Accordingly, it would be desirable to be able to economically and evenly adjust the airflow in turbine components (e.g., gas turbine components), such as combustor liners, having a large quantity of smaller diameter airflow holes where the air volume of the respective holes has been changed, and especially enlarged, during subsequent repair, replacement, cleaning, and/or removal processes. It would also be desirable to be able to adjust the airflow through turbine components after final manufacture without removing, or substantially removing, previously applied thermal barrier coatings. It would additionally be desirable to be able to adjust the airflow in turbine components, such as combustor liners, having airflow holes that, when originally manufactured (i.e., an OEM component), require airflow adjustment to be within acceptable limits. It would be further desirable to be able to have the flexibility to adjust the airflow in a variety of turbine components having airflow holes and especially a component having many thousands of airflow holes as, for example, a combustor liner.

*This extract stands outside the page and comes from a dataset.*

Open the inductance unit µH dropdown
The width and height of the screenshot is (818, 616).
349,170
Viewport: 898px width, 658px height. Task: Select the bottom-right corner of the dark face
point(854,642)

BRIEF DESCRIPTION OF THE INVENTION

An embodiment of this invention relates to a method for adjusting the airflow in a turbine component (e.g., a gas turbine component) having a plurality of airflow holes. This method comprises the step of depositing an overlay metallic coating on the surface of the turbine component in a manner such that at least some of the airflow holes are partially filled such that the volume of the partially filled airflow holes is changed so as to adjust the airflow through the turbine component.

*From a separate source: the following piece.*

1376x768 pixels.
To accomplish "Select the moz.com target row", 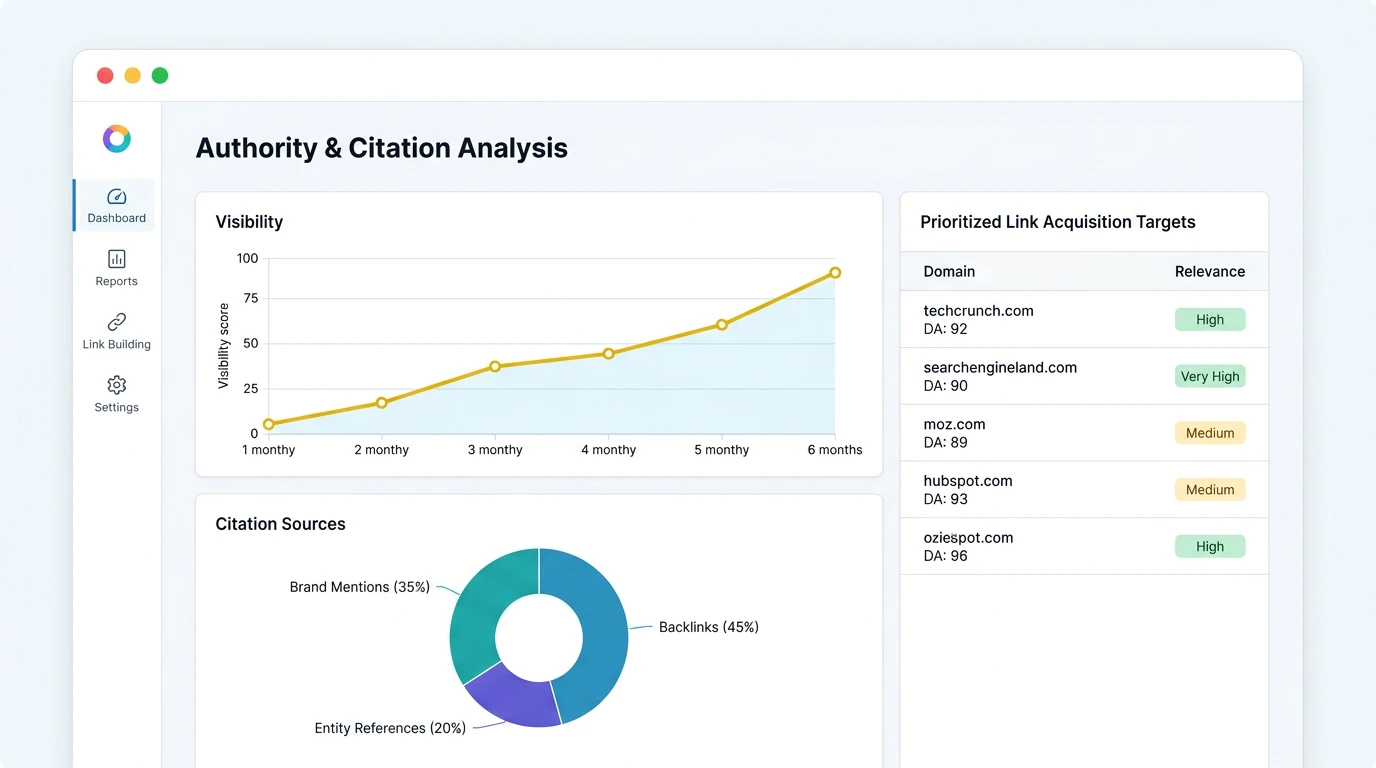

Another embodiment of this invention relates to a turbine component having a plurality of airflow holes, at least some of the airflow holes being partially filled with the overlay metallic coating to change the volume thereof so as to adjust the airflow through the turbine component.

The method and turbine component of this invention provides a number of benefits and advantages. These include but are not limited to: (1) providing the ability to repair or correct the airflow in turbine components, such as combustor liners, having a plurality of airflow holes so as to come within desired airflow specification or limits; (2) providing the ability to locally correct or change the airflow within specific regions or areas having such airflow holes as needed or desired, including controlling such airflow within desired specifications or limits; (3) recovering and repairing previously used or operational combustor liners and other turbine components having a plurality of airflow holes in a cost effective and efficient manner; (4) performing such recovery or repair of the turbine component without having to remove original or restored thermal barrier coatings or otherwise undesirably altering the physical or chemical properties, or physical dimensions of the component; and (5) recovering or salvaging turbine components manufactured with airflow greater than desired operational specifications or limits.

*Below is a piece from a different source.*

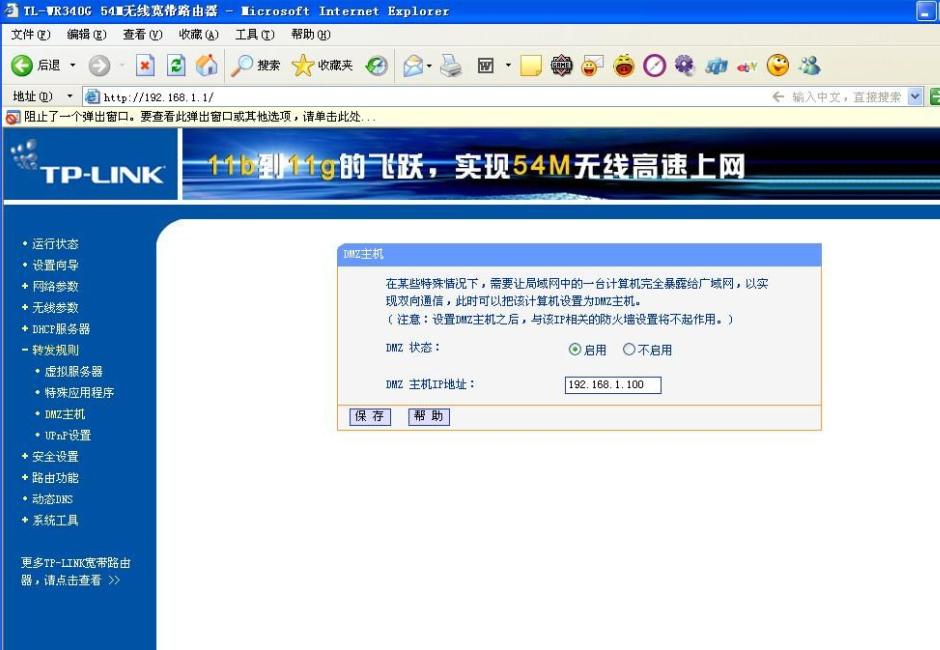Refresh the router page
This screenshot has width=940, height=650.
click(177, 65)
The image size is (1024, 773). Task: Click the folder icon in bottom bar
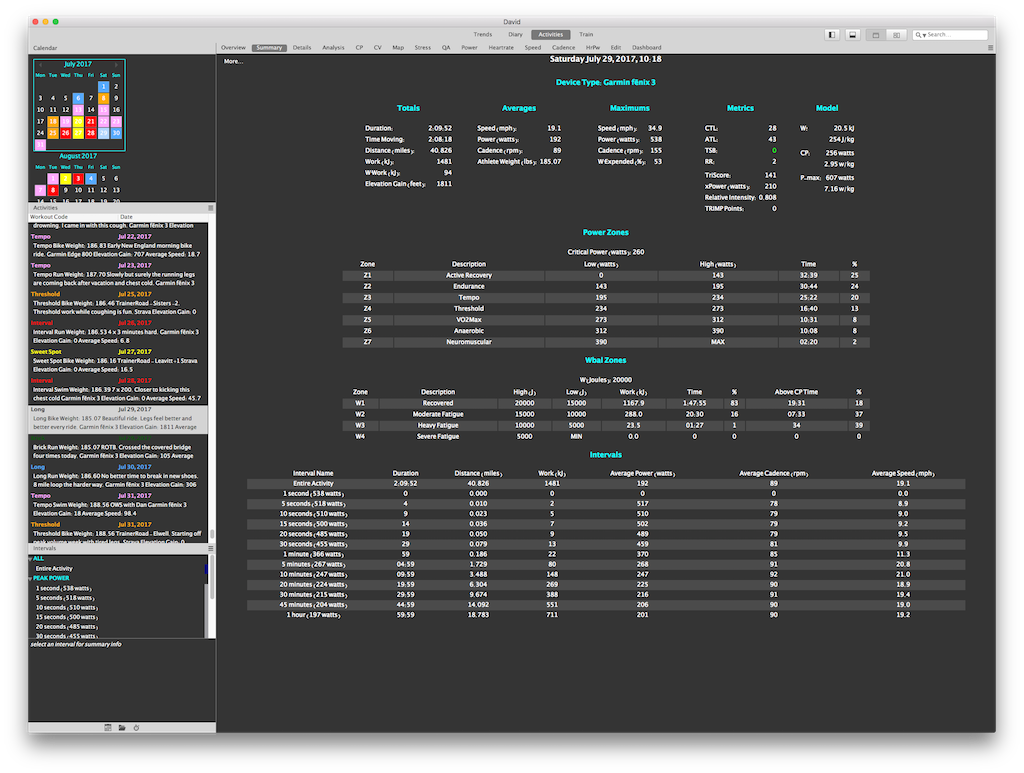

DETAILED DESCRIPTION OF THE INVENTION

As used herein, the term “turbine component having a plurality of airflow holes” refers to any turbine engine component (e.g., gas turbine engine component) having at least two and typically a multiplicity of airflow holes through which air is circulated, typically for the purpose of cooling the component. Representative examples of such turbine components include but are not limited to turbine shrouds, such as, for example, those disclosed in commonly assigned U.S. Pat. No. 5,127,793 (Walker et al), issued Jul. 7, 1992; U.S. Pat. No. 5,169,287 (Proctor et al), issued Dec. 8, 1992; U.S. Pat. No. 6,340,285 (Gonyou et al), issued Jan. 22, 2002); and U.S. Pat. No. 6,354,795 (White et al), issued Mar. 12, 2002, all of which are incorporated by reference; combustor liners, such as, for example, those disclosed in commonly assigned U.S. Pat. No. 6,408,629 (Harris et al), issued Jun. 25, 2002; U.S. Pat. No. 6,655,149 (Farmer et al), issued Dec. 2, 2003; and U.S. Pat. No. 6,620,457 (Farmer et al), issued Sep. 16, 2003, all of which are incorporated by reference, heat shields, vanes, impingement rings, nozzles, etc. This invention is particularly directed at combustor liners and other turbine components having a plurality, or more typically a multiplicity, of such airflow holes, and more particularly combustor liners having a plurality, or more typically a multiplicity, of transpiration cooling airflow holes to provide what is commonly referred to as “multi-hole film cooling.” See, for example, U.S. Pat. No. 6,408,629, supra; U.S. Pat. No. 6,655,149, supra; and U.S. Pat. No. 6,620,457, supra, all of which are incorporated by reference.

As used herein, the term “airflow hole(s)” refers to holes through which air passes or otherwise circulates to adjust, change or otherwise control the airflow in the turbine component, and which typically provide or induce, directly or indirectly, cooling of the turbine components, i.e., are cooling holes, such as nugget holes or transpiration holes.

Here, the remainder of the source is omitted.